T-Distribution

Definition

Core Statement

The Student's t-distribution is a probability distribution used when estimating the mean of a normally distributed population in situations where the sample size is small ( $n < 30$ ) and the population standard deviation ( $σ$ ) is unknown. It has heavier tails than the Normal Distribution, reflecting the increased uncertainty.

Purpose

Constructing Confidence Intervals for the mean when $σ$ is unknown.
Hypothesis Testing (Student's T-Test, Welch's T-Test) comparing means.
Regression Inference - Coefficients in Simple Linear Regression are t-distributed under $H_{0}$ .

When to Use

Use T-Distribution When...

Sample size is small ( $n < 30$ ).
Population standard deviation ( $σ$ ) is unknown and estimated by sample SD ( $s$ ).
Data is approximately normal (or $n$ is large enough for CLT to apply).

Modern Practice

Modern software uses the t-distribution by default for mean comparisons, even for large $n$ . This is because as $n \to \infty$ , the t-distribution converges to the Normal distribution anyway, so it is always safe to use.

Theoretical Background

Degrees of Freedom ( $d f$ )

The shape of the t-distribution is controlled by the degrees of freedom, typically $d f = n - 1$ for a single sample mean.

$d f$	Behavior
Small (e.g., 3)	Very heavy tails; accounts for high uncertainty.
Medium (e.g., 15)	Moderately heavy tails.
Large (e.g., $\geq 30$ )	Almost indistinguishable from Normal.

Mathematical Definition

If $Z \sim N (0, 1)$ and $V \sim χ^{2} (k)$ are independent, then:

T = \frac{Z}{\sqrt{V / k}} \sim t (k)

Comparison: T vs Normal

Feature	Normal Distribution ( $Z$ )	T-Distribution ( $t$ )
When $σ$ is	Known	Unknown (Estimated by $s$ )
Parameter	None (Standard)	Degrees of Freedom ( $d f$ )
Tail Thickness	Thin	Heavy (More extreme outcomes)
Critical Value (95%, Two-Tailed)	1.96 (Always)	Varies: 2.57 ( $d f = 5$ ), 2.09 ( $d f = 20$ ), 1.98 ( $d f = 100$ )

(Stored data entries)
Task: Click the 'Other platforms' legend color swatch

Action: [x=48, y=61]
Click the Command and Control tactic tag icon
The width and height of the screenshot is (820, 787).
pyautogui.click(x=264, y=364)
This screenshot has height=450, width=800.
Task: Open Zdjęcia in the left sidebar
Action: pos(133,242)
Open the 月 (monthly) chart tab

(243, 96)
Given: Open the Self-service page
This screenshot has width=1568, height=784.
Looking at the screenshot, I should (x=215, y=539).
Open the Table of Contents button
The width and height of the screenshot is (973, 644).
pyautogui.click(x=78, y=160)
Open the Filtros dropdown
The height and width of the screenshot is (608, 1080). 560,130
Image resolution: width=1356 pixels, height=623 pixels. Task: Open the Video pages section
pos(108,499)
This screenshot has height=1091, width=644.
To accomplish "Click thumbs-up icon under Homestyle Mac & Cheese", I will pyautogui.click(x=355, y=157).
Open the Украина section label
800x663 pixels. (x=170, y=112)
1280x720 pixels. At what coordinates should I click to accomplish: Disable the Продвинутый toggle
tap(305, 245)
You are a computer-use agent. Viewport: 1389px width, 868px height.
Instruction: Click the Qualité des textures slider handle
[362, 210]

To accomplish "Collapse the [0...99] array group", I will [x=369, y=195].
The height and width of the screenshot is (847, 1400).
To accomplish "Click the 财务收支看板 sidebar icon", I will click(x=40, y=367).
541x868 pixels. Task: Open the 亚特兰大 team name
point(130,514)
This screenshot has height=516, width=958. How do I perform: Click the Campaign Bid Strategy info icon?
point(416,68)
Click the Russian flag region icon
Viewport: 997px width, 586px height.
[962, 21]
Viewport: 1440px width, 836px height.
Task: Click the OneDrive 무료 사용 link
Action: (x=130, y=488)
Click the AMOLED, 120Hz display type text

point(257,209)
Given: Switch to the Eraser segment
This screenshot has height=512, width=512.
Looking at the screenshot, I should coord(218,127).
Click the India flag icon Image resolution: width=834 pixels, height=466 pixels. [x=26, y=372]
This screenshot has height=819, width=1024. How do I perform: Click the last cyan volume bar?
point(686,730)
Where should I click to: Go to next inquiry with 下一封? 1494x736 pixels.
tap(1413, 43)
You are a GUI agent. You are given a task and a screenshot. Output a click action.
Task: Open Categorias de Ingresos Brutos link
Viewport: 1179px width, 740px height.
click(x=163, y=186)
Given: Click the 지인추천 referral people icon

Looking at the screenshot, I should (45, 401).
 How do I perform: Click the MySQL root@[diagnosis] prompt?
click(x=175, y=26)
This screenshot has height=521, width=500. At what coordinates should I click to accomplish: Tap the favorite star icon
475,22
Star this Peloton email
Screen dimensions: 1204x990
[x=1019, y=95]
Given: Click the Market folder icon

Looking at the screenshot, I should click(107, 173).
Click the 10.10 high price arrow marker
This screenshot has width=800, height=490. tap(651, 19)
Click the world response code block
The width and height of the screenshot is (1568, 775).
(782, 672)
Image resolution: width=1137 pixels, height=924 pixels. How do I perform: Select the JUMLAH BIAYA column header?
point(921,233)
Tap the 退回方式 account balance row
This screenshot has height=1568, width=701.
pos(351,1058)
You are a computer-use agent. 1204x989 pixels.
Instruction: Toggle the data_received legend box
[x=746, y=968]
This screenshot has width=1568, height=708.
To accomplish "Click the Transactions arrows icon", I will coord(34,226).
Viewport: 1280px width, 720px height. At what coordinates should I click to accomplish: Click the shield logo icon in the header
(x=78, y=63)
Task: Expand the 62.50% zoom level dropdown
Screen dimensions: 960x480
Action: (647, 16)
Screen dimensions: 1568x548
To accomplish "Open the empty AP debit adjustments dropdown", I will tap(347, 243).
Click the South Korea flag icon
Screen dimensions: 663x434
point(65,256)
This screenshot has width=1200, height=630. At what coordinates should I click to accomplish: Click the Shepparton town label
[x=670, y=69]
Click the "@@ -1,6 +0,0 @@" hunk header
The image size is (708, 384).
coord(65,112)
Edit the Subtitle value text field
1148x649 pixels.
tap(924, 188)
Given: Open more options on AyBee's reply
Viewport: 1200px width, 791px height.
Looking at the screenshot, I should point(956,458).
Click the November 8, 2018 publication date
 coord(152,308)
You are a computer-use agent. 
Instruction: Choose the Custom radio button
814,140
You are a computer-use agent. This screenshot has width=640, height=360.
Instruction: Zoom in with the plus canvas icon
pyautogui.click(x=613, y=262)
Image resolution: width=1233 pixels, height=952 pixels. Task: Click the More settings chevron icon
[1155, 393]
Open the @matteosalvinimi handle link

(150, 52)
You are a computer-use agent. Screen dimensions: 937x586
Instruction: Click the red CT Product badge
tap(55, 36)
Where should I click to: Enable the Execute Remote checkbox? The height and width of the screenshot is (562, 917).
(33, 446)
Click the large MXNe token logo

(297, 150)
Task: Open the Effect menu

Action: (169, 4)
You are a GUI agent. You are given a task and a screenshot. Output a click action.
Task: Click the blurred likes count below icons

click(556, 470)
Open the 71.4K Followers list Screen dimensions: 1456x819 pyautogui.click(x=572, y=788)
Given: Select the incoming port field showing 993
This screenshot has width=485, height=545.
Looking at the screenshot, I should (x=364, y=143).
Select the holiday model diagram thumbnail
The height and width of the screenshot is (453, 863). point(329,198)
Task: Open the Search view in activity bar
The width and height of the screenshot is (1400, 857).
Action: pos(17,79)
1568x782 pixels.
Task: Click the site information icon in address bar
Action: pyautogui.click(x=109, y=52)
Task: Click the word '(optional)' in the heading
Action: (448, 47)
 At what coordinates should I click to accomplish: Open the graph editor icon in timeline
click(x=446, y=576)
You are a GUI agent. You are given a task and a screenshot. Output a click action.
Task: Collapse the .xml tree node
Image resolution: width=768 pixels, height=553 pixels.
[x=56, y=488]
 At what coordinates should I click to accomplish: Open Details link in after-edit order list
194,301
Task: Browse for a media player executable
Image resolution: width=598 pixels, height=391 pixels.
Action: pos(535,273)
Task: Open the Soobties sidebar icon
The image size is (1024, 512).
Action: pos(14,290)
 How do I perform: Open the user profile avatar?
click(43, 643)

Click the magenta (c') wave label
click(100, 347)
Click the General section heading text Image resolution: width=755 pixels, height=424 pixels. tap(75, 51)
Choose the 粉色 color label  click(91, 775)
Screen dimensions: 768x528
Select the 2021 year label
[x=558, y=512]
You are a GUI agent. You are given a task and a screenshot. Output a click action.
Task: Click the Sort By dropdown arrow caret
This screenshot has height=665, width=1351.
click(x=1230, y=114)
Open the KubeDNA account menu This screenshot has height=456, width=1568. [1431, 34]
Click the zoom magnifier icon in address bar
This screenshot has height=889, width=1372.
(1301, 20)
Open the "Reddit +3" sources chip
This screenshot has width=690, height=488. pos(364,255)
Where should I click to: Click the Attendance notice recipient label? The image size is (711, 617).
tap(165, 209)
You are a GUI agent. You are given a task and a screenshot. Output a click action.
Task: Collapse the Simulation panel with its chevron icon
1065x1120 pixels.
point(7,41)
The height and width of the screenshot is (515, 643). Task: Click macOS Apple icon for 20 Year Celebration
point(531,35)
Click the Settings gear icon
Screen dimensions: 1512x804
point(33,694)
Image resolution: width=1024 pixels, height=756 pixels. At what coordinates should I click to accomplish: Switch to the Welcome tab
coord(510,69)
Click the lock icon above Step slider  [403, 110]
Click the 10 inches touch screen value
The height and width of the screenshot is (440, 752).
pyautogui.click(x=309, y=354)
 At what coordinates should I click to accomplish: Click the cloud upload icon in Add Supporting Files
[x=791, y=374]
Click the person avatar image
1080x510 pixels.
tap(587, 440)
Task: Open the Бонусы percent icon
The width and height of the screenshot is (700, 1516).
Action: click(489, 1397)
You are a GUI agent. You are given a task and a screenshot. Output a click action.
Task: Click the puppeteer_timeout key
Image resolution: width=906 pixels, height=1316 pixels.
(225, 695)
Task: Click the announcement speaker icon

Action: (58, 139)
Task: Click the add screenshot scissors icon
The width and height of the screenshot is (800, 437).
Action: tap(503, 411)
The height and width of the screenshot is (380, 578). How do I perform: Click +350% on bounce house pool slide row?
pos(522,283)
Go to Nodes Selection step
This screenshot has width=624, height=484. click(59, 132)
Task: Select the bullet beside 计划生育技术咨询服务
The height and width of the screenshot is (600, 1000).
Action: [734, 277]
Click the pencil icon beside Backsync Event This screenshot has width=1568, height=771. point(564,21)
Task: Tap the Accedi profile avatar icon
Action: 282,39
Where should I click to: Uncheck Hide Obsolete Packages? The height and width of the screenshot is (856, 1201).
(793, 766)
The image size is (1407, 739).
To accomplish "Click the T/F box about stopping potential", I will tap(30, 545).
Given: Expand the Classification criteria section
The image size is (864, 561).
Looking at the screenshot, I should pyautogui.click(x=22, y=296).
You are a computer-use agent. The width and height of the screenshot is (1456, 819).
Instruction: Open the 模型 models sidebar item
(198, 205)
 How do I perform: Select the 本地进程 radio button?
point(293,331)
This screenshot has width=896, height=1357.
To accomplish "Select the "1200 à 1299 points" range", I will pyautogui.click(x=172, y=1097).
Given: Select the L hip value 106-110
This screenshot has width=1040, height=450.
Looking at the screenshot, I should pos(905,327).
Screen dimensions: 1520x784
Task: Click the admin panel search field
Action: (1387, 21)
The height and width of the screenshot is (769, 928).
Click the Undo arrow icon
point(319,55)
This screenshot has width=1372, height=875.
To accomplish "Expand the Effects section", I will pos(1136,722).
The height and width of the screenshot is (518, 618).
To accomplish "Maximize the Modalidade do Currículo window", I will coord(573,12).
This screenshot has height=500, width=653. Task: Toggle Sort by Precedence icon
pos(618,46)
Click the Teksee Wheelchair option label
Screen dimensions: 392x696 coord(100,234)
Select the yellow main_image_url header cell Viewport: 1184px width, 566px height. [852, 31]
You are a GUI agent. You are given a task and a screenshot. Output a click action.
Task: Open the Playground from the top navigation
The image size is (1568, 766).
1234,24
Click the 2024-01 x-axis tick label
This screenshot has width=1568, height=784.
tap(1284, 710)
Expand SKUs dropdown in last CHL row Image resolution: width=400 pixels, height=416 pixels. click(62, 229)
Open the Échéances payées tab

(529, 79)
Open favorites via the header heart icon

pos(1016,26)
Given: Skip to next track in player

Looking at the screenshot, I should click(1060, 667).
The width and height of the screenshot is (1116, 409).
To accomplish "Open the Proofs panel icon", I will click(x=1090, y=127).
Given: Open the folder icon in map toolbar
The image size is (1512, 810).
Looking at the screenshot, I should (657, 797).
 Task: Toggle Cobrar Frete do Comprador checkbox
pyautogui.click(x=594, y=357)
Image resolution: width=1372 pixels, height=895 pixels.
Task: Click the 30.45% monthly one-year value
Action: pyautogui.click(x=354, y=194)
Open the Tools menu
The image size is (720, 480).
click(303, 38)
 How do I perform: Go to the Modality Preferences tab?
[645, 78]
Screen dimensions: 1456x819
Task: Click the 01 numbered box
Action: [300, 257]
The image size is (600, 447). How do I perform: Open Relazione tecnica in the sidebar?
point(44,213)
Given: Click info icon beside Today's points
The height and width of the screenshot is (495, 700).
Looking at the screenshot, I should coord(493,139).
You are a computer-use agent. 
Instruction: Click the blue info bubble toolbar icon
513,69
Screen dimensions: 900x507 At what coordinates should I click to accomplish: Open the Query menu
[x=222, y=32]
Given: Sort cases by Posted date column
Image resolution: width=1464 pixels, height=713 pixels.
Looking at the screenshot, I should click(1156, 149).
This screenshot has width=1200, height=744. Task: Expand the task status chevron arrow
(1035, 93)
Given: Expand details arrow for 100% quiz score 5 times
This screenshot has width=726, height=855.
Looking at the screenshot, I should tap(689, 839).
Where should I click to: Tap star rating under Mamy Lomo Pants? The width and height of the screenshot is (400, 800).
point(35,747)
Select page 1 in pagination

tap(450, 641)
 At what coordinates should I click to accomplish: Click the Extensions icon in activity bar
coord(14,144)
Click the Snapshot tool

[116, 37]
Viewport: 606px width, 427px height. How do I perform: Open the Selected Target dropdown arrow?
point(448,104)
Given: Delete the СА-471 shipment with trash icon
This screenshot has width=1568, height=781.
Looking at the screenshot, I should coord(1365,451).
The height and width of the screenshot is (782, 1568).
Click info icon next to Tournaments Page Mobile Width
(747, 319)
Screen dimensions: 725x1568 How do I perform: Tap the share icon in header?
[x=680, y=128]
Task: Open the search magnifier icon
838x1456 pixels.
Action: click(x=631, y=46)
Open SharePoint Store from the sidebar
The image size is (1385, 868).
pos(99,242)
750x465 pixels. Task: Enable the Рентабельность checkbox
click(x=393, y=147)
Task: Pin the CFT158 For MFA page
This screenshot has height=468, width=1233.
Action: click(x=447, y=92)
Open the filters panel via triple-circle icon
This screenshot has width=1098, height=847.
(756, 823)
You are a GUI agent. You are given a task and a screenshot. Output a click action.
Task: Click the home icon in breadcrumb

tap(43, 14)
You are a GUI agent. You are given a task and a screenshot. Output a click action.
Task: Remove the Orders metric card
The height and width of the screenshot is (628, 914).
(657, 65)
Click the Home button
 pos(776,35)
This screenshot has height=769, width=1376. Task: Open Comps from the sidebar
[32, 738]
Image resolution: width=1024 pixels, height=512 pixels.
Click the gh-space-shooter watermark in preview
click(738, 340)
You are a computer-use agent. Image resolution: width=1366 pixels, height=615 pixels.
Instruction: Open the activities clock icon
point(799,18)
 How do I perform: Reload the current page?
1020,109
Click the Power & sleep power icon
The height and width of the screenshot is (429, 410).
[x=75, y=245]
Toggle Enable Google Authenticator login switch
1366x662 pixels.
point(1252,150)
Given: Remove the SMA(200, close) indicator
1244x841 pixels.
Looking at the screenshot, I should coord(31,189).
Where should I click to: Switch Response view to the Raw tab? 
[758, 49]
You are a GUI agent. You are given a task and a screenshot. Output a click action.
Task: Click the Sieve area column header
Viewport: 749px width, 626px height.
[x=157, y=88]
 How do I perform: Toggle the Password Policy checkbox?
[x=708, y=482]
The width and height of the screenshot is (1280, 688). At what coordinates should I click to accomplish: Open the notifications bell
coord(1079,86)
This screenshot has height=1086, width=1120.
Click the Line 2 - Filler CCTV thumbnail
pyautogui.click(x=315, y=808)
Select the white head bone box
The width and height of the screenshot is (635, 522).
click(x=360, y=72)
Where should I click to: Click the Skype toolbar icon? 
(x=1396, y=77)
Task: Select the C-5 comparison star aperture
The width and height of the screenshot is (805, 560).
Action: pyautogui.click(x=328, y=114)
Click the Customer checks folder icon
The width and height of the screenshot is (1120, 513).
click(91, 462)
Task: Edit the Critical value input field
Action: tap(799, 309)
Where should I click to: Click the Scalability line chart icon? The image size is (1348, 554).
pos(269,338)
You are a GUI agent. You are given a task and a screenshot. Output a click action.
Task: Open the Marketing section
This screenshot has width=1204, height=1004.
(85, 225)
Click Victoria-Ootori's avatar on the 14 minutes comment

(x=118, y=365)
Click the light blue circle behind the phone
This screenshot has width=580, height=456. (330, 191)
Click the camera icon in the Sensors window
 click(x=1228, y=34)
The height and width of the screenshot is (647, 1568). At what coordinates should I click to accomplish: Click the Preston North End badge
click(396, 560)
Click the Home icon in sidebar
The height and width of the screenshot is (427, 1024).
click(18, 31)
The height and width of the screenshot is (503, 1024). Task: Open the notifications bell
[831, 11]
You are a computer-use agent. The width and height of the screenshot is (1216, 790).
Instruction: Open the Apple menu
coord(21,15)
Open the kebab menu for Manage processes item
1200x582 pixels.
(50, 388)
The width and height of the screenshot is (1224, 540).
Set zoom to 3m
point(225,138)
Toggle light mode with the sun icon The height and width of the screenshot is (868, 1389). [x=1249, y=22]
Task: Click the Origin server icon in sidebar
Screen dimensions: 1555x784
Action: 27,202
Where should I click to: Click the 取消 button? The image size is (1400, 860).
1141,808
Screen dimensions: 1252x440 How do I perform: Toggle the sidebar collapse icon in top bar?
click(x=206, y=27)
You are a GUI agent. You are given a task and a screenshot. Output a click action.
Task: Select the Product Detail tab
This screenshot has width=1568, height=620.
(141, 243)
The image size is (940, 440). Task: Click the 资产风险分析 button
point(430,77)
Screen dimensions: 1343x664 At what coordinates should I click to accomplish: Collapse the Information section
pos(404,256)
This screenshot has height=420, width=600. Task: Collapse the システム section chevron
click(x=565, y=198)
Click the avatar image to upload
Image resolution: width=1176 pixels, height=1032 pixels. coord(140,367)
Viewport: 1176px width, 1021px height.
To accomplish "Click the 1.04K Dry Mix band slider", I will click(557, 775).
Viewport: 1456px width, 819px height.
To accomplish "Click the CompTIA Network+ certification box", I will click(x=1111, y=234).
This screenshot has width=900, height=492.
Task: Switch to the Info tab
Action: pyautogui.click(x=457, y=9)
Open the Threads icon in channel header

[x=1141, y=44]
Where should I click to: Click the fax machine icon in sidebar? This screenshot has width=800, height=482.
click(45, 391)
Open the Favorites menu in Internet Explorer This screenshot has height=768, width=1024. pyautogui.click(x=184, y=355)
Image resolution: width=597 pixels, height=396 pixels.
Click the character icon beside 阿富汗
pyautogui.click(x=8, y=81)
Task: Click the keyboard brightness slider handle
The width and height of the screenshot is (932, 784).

- **What the task requires**
Continue the text on the t-distribution, starting right after its table comparing the t-distribution with the Normal distribution.

- **Task answer**
Worked Example: Confidence Interval

Quality Control

A factory produces screws with a target length of 50 mm. A quality engineer takes a random sample of $n = 10$ screws.

Sample Mean ( $\bar{x}$ ): 50.02 mm
Sample Standard Deviation ( $s$ ): 0.05 mm

Task: Construct a 95% Confidence Interval for the true mean length.

Solution:

Identify Parameters:
- $n = 10$ , so $d f = n - 1 = 9$ .
- $α = 0.05$ (95% confidence).
- Since $n < 30$ and $σ$ is unknown, we use the t-distribution.
Find Critical Value ( $t^{*}$ ):
- From t-table for $d f = 9$ and two-tailed $α = 0.05$ : $t^{*} \approx 2.262$ .
Calculate Margin of Error (ME):
$M E = t^{*} \times \frac{s}{\sqrt{n}} = 2.262 \times \frac{0.05}{\sqrt{10}}$ $M E = 2.262 \times \frac{0.05}{3.162} = 2.262 \times 0.0158 \approx 0.0357$
Construct Interval:
$C I = [\bar{x} - M E, \bar{x} + M E]$ $C I = [50.02 - 0.036, 50.02 + 0.036] = [49.984, 50.056]$

Interpretation:
We are 95% confident that the true mean length of the screws is between 49.98 mm and 50.06 mm. Since 50 mm is inside this interval, the process is likely on target.

Assumptions

Random Sampling: Data is a random sample from the population.
Independence: Observations are independent.
Normality: The population from which the sample is drawn is approximately normal. (Robust if $n$ is large due to CLT).

Limitations

Pitfalls

Skewed Data in Small Samples: If $n = 10$ and the data is highly skewed (e.g., reaction times), the t-distribution is not valid and CIs will be incorrect. Use bootstrapping or Wilcoxon tests.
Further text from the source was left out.